Novel writing software

The Marshall Plan software is a novel writing software to assist in the technical aspects of novel writing. The software automatically plots a novel based on literary agent Evan Marshall's novel writing system in his three-book series, The Marshall Plan for Novel Writing: A 16-Step Program Guaranteed to Take You From Idea to Completed Manuscript, The Marshall Plan Workbook, and The Marshall Plan for Getting Your Novel Published. Marshall Plan software is published by Evan Marshall and Martha Jewett, literary agent and consultant.

==Background==
Evan Marshall was a correspondent for Writer's Digest and covered commercial fiction. He wrote cover stories on novels, and how to find and work with agents. Marshall's articles appeared in reference anthologies and collected works. He is often interviewed for his expertise in novel writing, and helping novel writers.

Marshall and Jewett own the trademark The Marshall Plan® for software. After several unsuccessful attempts at working with developers, he took computer programming classes at County College of Morris and created the first version of The Marshall Plan software. Professional developers from LogicalVue Software, and BKeeney Software, Inc., programmed subsequent versions.

==Book Series==

===The Marshall Plan for Novel Writing===
The first book in the series describes novel writing as a 16-step process, taking the novel's intended finished length into account from the beginning. Marshall focuses specifically on fiction, identifying it as the writing genre most likely to be picked up by a publisher. Drawing from Dwight V. Swain and Jack Bickham's techniques, Marshall identifies two core plotting units: the action section and the reaction section. Marshall recommends the number, and the type, of action and reaction sections in relation to a novel's length. He also recommends the corresponding story arc with plot points all in a specific order, the number and type of viewpoint characters, the type of opposition, and other elements of plot and character development.

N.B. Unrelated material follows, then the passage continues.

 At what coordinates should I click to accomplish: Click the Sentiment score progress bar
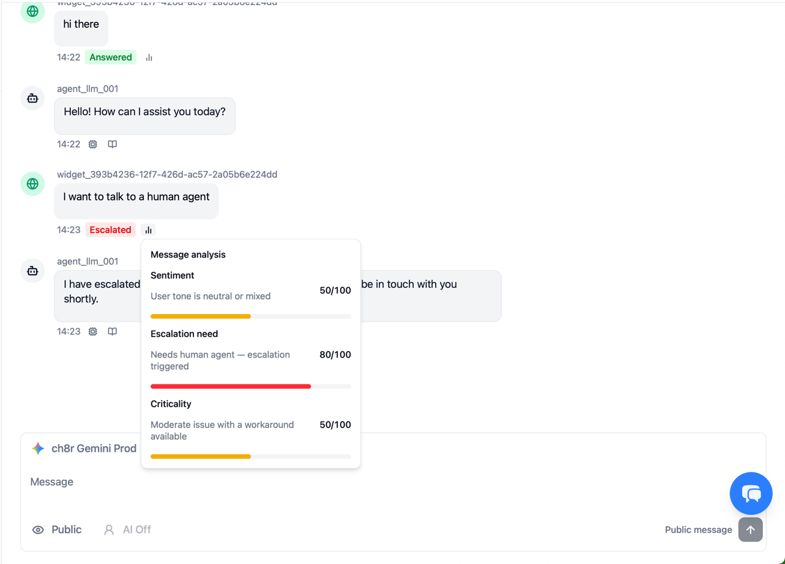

===The Marshall Plan Workbook===
The second book in the series concentrates on the fundamental details of producing a novel. The first half of the book assists the writer in building characters, developing plot and setting goals. The second half is the Plan Blueprint, a 58-page section of fill-in-the-blank sheets to help writers produce a novel. The marketing information included focuses on the manuscript itself, how it should look, how many pages, paper weight, etc.

===The Marshall Plan for Getting Your Novel Published===
The third book in the series focuses on how to take the next step of sending work to editors and agents, and promoting a novel.

==Software Features==
NovelCreator™ integrates character development, viewpoint writing, and scene-by-scene plotting within a flexible novel structure. The Marshall Plan story engine creates a novel outline with a click, which the user can customize to their specifications (change the novel's story arc, viewpoint characters, roles, scenes, word length, genre, plot points, and more). Users can also start a novel by creating an outline to their own specifications. The novel outline has moveable scene cards with a complete story arc with scene-by-scene plot points. Other features include novel writing and plotting guidance, a word processor, career guidance, advice on technical aspects of novel writing like character development, story arc and development, viewpoint and main characters, sections, a name dictionary and 138 genres.